TUGAS ANDA:
Ketik ulang seluruh kutipan halaman tentang pencari ilmu di bawah ini tanpa perubahan apa pun.

KUTIPAN HALAMAN:
Kamis, 09 Agustus 2012


WHATS TO DO BY STUDENT ?

Pencari ilmu yang mendapatkan pertolongan (al muta’allim al muwaffaq)  adalah mereka yang telah berhasil meraih empat hal, yaitu:
1.    Serius dalam berusaha
Dengan mengerahkan segala kemampuan dan pantang menyerah dalam belajar serta memiliki keyakinan bahwa tidak akan ada perubahan bila tidak didahului dengan usaha yang maksimal.
2.    Cerdas bawaan (natural skill)
Selalu mengasah kecerdasan yang dimiliki dengan pelatihan dan penalaran-penalaran ilmiah serta tidak cepat berpuas diri pada apa yang telah dicapai
3.    Guru yang aktif memberi nasihat
Dengan mempelajari ilmu-ilmu pengetahuan secara gradual, artinya dari tingkat termudah, menengah dan tingkat tersulit; dari referensi yang kecil hingga yang besar.

DATA YANG DITAMPILKAN:
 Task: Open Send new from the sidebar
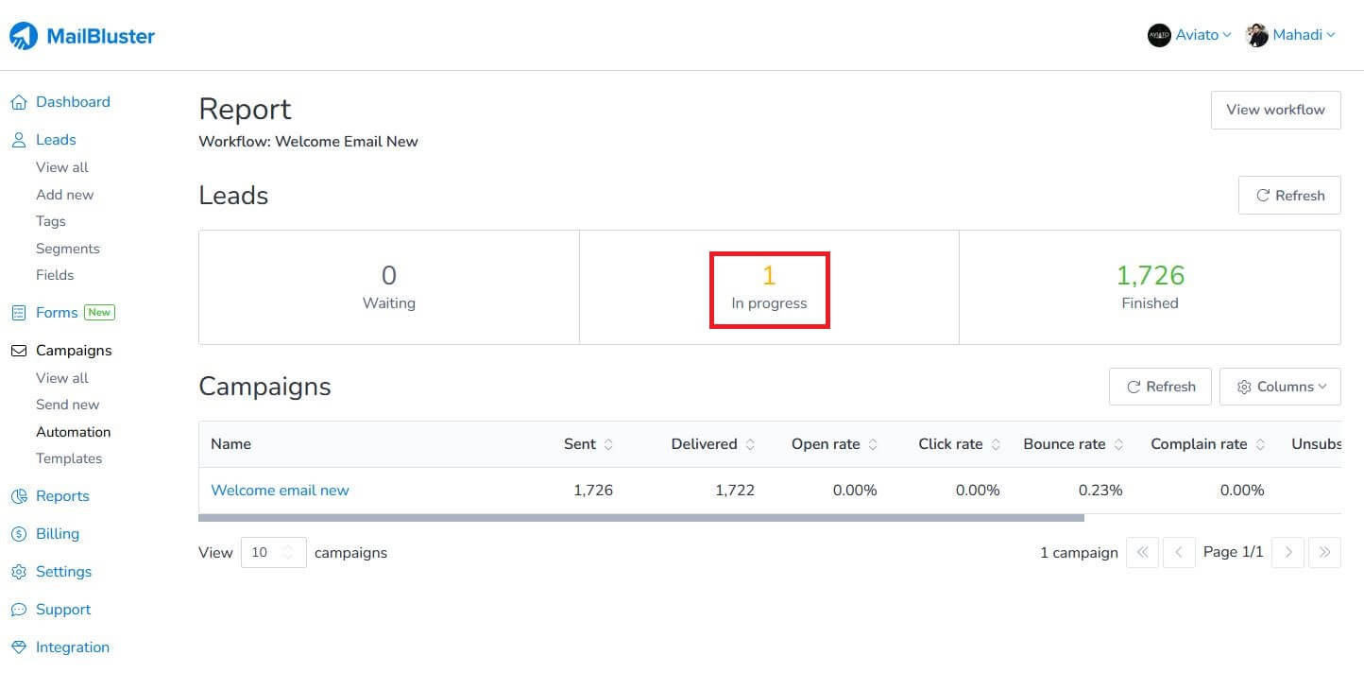(67, 404)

HASIL LATIHAN:
Kamis, 09 Agustus 2012


WHATS TO DO BY STUDENT ?

Pencari ilmu yang mendapatkan pertolongan (al muta’allim al muwaffaq)  adalah mereka yang telah berhasil meraih empat hal, yaitu:
1.    Serius dalam berusaha
Dengan mengerahkan segala kemampuan dan pantang menyerah dalam belajar serta memiliki keyakinan bahwa tidak akan ada perubahan bila tidak didahului dengan usaha yang maksimal.
2.    Cerdas bawaan (natural skill)
Selalu mengasah kecerdasan yang dimiliki dengan pelatihan dan penalaran-penalaran ilmiah serta tidak cepat berpuas diri pada apa yang telah dicapai
3.    Guru yang aktif memberi nasihat
Dengan mempelajari ilmu-ilmu pengetahuan secara gradual, artinya dari tingkat termudah, menengah dan tingkat tersulit; dari referensi yang kecil hingga yang besar.